Given instruction —
Present the records below as a Markdown table with the columns "Row" and "Line", covering only the lines from the one containing "This screenshot has height=445, width=791." up to and including the one containing "pos(2208,82)". Number the rows and omit any blank lines.

══ Material provided ══

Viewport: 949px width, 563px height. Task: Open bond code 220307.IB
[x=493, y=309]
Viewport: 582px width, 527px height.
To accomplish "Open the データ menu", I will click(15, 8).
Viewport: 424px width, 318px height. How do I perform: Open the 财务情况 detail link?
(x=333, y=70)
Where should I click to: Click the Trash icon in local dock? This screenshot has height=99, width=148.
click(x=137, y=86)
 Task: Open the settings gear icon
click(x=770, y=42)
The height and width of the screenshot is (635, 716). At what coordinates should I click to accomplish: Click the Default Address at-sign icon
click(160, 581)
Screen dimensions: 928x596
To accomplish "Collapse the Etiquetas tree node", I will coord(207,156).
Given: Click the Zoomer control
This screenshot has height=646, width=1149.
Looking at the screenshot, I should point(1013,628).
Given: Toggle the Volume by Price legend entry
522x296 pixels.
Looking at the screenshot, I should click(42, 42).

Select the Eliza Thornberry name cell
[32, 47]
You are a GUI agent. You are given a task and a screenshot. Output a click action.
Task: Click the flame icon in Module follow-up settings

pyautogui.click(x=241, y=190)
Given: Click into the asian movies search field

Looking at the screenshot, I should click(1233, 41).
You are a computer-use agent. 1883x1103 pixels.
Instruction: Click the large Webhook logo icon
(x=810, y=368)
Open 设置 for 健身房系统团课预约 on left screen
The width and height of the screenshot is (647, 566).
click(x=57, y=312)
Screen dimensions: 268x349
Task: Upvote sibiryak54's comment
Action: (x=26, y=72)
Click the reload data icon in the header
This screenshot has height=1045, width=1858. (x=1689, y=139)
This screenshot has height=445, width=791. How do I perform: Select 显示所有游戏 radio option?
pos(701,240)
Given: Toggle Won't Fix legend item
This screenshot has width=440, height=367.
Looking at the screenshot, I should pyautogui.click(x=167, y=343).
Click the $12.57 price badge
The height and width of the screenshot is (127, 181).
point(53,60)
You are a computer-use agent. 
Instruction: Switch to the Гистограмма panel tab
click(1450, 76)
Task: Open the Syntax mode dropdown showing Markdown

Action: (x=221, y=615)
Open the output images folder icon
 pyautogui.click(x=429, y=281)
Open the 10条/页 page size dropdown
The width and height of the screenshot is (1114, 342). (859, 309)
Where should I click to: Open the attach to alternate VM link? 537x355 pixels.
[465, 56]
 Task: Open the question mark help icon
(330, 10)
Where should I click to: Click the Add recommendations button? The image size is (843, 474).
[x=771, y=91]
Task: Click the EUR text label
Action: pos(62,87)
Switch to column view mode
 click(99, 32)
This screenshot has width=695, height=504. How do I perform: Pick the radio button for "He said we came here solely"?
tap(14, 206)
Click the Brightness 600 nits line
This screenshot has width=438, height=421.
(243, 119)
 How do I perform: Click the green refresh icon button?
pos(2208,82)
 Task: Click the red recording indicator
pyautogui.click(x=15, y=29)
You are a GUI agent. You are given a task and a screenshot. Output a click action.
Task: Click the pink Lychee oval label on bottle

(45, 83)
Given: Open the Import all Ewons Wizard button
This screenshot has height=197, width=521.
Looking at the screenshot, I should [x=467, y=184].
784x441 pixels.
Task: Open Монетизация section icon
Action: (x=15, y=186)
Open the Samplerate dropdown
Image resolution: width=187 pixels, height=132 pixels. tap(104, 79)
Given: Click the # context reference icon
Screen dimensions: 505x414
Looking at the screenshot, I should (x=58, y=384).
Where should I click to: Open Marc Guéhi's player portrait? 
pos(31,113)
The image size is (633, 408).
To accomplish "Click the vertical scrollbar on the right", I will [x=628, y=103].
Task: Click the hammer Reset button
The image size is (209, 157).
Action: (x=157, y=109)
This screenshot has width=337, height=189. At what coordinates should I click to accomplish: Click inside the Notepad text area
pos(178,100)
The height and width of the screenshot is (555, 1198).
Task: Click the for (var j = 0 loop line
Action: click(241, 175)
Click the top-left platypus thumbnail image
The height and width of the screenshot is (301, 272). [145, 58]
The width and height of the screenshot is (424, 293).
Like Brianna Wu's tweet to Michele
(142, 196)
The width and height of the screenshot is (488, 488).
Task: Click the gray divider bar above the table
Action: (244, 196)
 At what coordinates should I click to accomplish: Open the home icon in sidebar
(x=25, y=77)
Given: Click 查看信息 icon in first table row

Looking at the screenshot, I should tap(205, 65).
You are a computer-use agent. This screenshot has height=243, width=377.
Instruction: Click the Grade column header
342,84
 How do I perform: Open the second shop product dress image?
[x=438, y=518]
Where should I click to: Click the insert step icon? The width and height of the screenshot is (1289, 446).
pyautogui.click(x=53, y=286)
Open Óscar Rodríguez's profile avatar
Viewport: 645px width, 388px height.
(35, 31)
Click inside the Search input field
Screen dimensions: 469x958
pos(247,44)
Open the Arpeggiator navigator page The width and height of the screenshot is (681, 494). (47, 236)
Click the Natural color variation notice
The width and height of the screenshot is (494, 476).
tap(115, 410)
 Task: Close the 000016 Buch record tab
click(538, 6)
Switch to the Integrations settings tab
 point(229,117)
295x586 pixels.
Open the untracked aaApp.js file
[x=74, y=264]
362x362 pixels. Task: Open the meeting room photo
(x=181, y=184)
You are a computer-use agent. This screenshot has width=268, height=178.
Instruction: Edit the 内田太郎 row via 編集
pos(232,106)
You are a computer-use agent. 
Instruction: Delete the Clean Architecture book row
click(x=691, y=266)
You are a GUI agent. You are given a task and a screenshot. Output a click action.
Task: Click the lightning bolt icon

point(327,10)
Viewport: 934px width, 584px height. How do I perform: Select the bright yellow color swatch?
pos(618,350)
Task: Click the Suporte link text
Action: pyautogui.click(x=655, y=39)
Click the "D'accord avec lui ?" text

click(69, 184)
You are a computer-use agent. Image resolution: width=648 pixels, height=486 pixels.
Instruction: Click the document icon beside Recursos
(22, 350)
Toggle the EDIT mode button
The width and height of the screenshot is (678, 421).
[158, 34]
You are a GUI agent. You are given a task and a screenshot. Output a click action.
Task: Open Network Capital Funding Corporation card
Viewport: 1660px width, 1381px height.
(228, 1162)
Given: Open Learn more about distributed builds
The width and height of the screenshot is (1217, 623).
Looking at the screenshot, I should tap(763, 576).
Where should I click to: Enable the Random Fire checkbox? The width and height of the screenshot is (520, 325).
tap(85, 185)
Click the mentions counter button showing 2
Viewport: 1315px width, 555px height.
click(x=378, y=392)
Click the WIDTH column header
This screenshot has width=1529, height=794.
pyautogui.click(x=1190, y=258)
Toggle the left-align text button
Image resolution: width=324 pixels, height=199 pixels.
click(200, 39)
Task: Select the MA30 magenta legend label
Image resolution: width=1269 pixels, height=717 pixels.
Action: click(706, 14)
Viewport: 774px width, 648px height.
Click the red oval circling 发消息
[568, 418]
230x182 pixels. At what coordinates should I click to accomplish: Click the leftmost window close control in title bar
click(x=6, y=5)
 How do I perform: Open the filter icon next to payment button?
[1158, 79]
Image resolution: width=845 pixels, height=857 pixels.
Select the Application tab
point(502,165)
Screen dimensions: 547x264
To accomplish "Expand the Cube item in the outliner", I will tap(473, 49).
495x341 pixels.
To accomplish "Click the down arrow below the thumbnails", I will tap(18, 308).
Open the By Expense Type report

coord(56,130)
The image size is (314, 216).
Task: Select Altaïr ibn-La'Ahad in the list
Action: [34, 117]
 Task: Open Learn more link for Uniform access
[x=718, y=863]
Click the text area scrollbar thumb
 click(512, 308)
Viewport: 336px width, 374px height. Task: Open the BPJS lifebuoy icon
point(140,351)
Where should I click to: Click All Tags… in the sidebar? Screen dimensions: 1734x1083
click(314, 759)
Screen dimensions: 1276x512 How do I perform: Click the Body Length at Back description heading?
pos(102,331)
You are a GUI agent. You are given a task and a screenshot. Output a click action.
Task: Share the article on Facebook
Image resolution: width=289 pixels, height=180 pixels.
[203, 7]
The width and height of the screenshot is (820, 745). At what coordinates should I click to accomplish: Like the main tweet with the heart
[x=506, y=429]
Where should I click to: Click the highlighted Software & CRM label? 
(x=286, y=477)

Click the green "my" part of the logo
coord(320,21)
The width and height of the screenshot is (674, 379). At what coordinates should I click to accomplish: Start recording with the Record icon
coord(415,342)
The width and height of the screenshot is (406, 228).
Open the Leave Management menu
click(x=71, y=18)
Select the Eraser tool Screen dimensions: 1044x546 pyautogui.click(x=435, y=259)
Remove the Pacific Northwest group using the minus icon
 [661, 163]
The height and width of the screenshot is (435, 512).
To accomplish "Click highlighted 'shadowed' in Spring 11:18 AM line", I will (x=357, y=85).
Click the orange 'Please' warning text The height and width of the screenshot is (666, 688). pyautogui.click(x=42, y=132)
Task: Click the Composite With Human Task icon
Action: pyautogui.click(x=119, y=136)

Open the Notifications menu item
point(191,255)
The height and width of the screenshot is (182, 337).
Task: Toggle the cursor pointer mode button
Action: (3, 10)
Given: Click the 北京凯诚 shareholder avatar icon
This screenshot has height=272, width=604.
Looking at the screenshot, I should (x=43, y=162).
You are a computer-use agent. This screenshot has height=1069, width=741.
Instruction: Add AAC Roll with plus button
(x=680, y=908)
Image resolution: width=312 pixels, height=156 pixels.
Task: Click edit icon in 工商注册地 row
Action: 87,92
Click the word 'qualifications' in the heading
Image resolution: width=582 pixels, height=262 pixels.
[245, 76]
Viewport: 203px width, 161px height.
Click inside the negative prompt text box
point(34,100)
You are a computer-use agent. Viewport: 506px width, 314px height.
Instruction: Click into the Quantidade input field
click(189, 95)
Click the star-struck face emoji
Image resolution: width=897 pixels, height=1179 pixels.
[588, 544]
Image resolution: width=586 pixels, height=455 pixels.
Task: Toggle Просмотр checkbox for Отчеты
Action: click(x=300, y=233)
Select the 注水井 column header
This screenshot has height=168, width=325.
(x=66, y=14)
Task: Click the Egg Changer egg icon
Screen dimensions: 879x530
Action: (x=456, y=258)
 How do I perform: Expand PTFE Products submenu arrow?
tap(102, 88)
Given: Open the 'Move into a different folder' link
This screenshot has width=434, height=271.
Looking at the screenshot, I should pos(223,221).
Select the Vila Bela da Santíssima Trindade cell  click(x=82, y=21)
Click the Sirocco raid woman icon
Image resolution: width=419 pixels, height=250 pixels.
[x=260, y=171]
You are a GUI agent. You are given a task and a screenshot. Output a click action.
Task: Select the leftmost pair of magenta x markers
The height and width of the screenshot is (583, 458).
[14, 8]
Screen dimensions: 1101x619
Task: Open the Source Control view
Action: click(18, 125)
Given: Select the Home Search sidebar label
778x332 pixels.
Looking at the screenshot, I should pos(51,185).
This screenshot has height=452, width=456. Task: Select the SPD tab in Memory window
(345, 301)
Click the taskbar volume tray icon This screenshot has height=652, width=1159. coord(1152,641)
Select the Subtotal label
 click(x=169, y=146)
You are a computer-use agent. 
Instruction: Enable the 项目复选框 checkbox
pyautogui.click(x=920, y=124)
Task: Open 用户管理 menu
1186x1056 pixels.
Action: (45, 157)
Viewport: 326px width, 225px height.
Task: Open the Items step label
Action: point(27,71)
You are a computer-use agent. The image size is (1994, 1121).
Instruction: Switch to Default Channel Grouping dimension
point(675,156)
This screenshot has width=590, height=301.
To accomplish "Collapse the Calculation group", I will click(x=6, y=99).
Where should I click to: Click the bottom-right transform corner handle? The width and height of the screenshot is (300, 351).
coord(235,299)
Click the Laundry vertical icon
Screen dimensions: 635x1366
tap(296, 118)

═══

Solution for this problem —
| Row | Line |
|---|---|
| 1 | This screenshot has height=445, width=791. How do I perform: Select 显示所有游戏 radio option? |
| 2 | pos(701,240) |
| 3 | Given: Toggle Won't Fix legend item |
| 4 | This screenshot has width=440, height=367. |
| 5 | Looking at the screenshot, I should pyautogui.click(x=167, y=343). |
| 6 | Click the $12.57 price badge |
| 7 | The height and width of the screenshot is (127, 181). |
| 8 | point(53,60) |
| 9 | You are a computer-use agent.  |
| 10 | Instruction: Switch to the Гистограмма panel tab |
| 11 | click(1450, 76) |
| 12 | Task: Open the Syntax mode dropdown showing Markdown |
| 13 | Action: (x=221, y=615) |
| 14 | Open the output images folder icon |
| 15 |  pyautogui.click(x=429, y=281) |
| 16 | Open the 10条/页 page size dropdown |
| 17 | The width and height of the screenshot is (1114, 342). (859, 309) |
| 18 | Where should I click to: Open the attach to alternate VM link? 537x355 pixels. |
| 19 | [465, 56] |
| 20 |  Task: Open the question mark help icon |
| 21 | (330, 10) |
| 22 | Where should I click to: Click the Add recommendations button? The image size is (843, 474). |
| 23 | [x=771, y=91] |
| 24 | Task: Click the EUR text label |
| 25 | Action: pos(62,87) |
| 26 | Switch to column view mode |
| 27 |  click(99, 32) |
| 28 | This screenshot has width=695, height=504. How do I perform: Pick the radio button for "He said we came here solely"? |
| 29 | tap(14, 206) |
| 30 | Click the Brightness 600 nits line |
| 31 | This screenshot has width=438, height=421. |
| 32 | (243, 119) |
| 33 |  How do I perform: Click the green refresh icon button? |
| 34 | pos(2208,82) |